Reproduce the lines below word for word, leaving out the pictures.

──────────

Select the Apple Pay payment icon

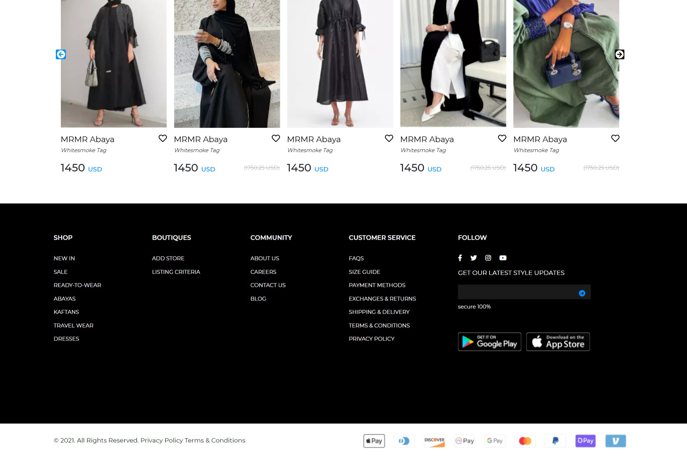(x=374, y=441)
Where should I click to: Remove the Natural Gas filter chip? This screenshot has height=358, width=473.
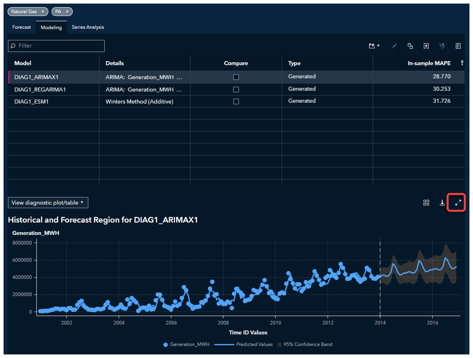click(x=43, y=11)
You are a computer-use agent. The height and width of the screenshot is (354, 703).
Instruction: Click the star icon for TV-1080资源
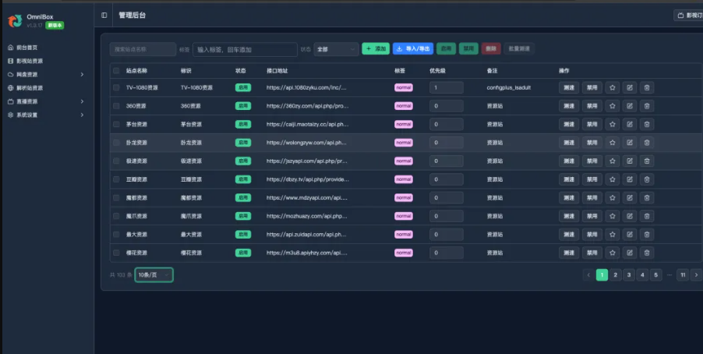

──────────

**SOLUTION:**
Select the Apple Pay payment icon

(x=374, y=441)
Where should I click to: Remove the Natural Gas filter chip? This screenshot has height=358, width=473.
click(x=43, y=11)
You are a computer-use agent. The height and width of the screenshot is (354, 703).
Instruction: Click the star icon for TV-1080资源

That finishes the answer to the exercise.